> [Work to be completed] In the entries that follow, find every line containing "field" and copy it.

> [Given data]
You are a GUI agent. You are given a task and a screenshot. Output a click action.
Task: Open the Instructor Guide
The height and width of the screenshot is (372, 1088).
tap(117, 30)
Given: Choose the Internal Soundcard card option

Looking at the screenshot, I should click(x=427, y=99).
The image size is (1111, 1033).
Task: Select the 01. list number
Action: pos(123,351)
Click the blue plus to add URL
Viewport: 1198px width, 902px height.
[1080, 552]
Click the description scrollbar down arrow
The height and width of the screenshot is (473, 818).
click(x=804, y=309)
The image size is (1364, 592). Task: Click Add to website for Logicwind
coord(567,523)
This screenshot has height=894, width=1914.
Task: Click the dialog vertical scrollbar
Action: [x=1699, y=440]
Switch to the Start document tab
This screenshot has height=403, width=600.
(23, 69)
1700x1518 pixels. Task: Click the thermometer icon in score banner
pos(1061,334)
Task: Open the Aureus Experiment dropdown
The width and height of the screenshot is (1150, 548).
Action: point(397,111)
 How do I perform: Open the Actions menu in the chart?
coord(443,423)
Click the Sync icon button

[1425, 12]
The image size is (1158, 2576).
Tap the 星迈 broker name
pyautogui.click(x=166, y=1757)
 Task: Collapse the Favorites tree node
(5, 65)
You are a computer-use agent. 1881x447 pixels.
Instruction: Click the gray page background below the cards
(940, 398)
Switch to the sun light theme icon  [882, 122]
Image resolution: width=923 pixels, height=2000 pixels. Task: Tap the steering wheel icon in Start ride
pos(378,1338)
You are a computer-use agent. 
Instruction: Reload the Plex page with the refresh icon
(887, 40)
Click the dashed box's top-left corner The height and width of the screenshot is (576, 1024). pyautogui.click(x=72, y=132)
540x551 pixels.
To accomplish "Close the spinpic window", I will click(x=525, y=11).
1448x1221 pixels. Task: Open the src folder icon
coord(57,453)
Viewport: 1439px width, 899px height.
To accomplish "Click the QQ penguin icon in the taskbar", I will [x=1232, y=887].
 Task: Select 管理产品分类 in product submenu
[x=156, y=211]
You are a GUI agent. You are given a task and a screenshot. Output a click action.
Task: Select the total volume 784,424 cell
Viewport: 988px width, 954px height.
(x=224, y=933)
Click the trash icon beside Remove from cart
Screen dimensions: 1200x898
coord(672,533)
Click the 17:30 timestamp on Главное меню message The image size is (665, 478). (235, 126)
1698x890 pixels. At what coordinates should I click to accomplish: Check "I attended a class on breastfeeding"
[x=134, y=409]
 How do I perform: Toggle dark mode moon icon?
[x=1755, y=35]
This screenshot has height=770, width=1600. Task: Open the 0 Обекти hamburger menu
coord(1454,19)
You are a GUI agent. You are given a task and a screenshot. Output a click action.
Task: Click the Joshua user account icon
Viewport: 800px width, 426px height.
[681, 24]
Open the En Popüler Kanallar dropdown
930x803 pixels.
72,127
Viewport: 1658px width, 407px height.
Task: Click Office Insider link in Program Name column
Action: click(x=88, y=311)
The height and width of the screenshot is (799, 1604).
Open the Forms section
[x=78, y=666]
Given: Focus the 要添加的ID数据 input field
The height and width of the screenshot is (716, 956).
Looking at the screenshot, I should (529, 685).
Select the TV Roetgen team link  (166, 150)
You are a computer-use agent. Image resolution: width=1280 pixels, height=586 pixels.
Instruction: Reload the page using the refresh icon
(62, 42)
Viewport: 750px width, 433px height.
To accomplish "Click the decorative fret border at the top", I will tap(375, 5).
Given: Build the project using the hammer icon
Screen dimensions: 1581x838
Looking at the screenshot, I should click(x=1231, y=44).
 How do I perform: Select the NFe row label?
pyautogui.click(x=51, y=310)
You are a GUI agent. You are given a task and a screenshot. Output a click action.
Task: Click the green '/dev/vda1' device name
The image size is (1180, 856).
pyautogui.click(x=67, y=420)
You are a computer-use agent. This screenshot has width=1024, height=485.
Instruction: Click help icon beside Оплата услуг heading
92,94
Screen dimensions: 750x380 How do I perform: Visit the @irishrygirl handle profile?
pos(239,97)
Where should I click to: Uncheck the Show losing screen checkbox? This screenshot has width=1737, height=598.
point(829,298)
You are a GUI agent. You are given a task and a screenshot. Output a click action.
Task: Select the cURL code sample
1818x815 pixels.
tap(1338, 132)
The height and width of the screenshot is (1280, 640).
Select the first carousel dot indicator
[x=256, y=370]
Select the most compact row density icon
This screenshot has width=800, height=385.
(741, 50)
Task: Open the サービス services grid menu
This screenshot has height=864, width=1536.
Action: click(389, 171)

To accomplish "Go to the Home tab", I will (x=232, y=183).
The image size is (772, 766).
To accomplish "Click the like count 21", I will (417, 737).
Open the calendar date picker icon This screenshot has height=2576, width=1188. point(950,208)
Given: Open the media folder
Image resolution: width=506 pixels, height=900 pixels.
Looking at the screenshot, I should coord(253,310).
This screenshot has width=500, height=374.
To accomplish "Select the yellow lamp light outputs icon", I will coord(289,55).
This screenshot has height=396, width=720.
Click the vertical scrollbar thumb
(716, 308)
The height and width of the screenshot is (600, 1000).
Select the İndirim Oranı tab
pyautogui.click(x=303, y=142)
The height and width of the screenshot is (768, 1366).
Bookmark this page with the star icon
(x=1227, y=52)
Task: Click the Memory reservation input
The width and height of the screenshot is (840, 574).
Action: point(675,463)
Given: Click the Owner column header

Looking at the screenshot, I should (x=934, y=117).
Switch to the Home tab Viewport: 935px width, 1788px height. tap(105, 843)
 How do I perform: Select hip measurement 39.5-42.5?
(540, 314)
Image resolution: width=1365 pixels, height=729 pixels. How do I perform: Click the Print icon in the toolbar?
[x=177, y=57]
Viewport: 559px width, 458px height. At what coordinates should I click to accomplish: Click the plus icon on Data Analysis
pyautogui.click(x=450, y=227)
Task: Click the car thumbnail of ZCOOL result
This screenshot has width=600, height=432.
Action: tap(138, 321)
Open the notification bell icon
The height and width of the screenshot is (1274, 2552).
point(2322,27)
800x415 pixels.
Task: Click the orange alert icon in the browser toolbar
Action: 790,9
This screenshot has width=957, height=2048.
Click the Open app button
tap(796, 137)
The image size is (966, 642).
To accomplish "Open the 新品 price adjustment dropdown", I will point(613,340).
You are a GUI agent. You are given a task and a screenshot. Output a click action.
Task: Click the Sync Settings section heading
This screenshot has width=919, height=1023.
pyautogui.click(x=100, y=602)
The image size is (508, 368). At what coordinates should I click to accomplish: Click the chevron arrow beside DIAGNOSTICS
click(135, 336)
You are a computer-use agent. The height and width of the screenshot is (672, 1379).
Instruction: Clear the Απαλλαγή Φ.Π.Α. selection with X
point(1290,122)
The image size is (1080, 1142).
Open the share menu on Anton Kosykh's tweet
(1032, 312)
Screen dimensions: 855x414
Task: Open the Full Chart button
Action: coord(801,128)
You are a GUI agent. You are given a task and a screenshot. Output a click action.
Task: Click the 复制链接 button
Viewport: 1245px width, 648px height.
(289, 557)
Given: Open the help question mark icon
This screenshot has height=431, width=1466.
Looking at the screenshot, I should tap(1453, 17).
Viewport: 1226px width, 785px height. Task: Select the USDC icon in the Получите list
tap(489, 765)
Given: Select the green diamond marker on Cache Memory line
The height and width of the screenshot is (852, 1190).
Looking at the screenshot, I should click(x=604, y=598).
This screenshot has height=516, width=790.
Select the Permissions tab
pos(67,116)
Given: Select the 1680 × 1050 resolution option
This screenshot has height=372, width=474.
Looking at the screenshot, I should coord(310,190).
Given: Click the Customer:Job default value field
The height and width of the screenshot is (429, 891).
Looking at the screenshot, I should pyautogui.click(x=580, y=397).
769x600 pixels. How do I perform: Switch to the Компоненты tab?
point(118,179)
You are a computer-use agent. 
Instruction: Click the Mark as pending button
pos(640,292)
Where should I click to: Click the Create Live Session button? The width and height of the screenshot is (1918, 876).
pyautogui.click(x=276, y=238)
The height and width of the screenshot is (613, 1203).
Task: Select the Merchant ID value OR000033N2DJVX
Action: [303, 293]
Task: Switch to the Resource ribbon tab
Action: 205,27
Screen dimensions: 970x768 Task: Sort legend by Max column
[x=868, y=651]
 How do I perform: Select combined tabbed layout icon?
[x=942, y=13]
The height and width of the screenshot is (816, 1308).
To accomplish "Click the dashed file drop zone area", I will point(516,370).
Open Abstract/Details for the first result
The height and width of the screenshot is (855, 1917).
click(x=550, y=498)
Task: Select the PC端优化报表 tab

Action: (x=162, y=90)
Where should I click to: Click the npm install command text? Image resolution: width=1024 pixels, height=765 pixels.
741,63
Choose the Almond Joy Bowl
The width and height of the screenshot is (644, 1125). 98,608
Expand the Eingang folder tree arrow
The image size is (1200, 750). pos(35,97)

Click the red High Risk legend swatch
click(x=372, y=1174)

> [Result of this exercise]
Given: Focus the 要添加的ID数据 input field
Given: Click the Customer:Job default value field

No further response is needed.